Ad Widget

Collapse

SLA Explanation / Example

Collapse
X
 
  • Time
  • Show
Clear All
new posts
  • navtek007
    Senior Member
    • May 2005
    • 100

    #1

    SLA Explanation / Example

    Hi All,

    this question has probably been asked a lot, but i still don't understand how the SLA configuration works. For example say we have a SLA that says the following: (dummy numbers)

    Web Services 75% 8:30am - 5:30pm
    Database Services 100% 6:30am - 6:30pm
    Mail Services 100% 6:00am - 6:30pm

    How would i implement this using the SLA config screen.

    thanks in advanced.
  • Kepeke1967
    Junior Member
    • May 2005
    • 1

    #2
    same issue here..

    Hello,

    We have the same issue here: applying timeframes to certain SLA-monitoring-items. It doesn't seem to work using triggers from a template host.
    Must be something we're doing wrong??

    Any help would be very appreciated!

    Comment

    • navtek007
      Senior Member
      • May 2005
      • 100

      #3
      Ok its been a while since the last response so I will just stay with the first part of my question:

      I still don't understand how to configure the IT Services side of things?

      1 . Do I just create a service called "Database Services" then do I hard/soft link all my database related triggers to this service OR is each trigger created as a sub service eg "Database is Unreachable" is created as another service and then it is linked to the Database Services service?

      2. Would I only add triggers that affect the uptime of the service, not ones like diskspace OR are certain trigger severity levels weighted differently when calculating the SLA level eg: Warning, Disaster etc...

      3. What is the difference between a soft and hard link?

      4. Could someone give me an example on how I could use this?

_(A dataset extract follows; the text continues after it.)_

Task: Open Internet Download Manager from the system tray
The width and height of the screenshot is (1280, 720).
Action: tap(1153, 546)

      Sorry for the long post, but i feel i am missing out on this functionality in Zabbix.

      thanks in advanced.

      Comment

      • illumin8
        Member
        • Jun 2005
        • 36

        #4
        Originally posted by navtek007
        I still don't understand how to configure the IT Services side of things?
        I have the same issue. There is no documentation on how IT Services work that explains the difference between MAX or MIN calculation, hard and soft links, and just a quick tutorial on how to do it.

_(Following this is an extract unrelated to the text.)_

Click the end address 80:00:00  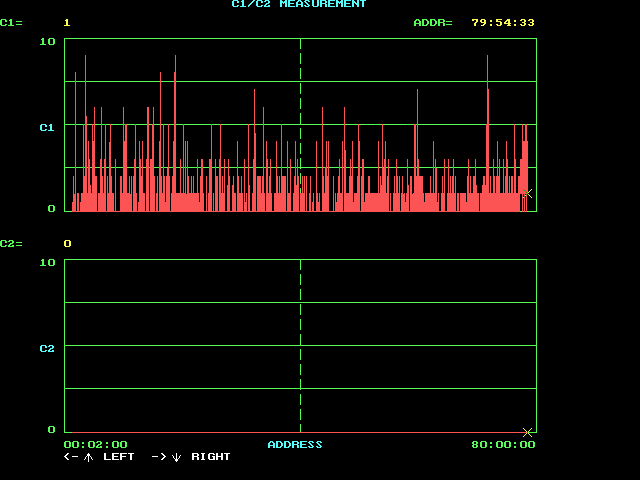click(503, 444)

        My problem is I've tried creating IT Services that are linked to a trigger. I make the trigger go True, then the SLA stays at 100%, and isn't adjusted like it should be. I must be configuring it incorrectly and I'm just not sure how. Any help you guys could give would be greatly appreciated.

        Comment

        • illumin8
          Member
          • Jun 2005
          • 36

          #5
          I have hammered on it for around 8 hours, creating IT Services, linking them to Triggers, everything, and no matter what I do, I can't get the SLA it's reporting to drop below 100%....

          Edit: OK, I finally got it to drop below 100% by using soft links instead of hard. I still don't know what the difference is (perhaps someone could explain it to me). It seems to be accurately reporting SLA now, however, it would be great to have a small explaination of it.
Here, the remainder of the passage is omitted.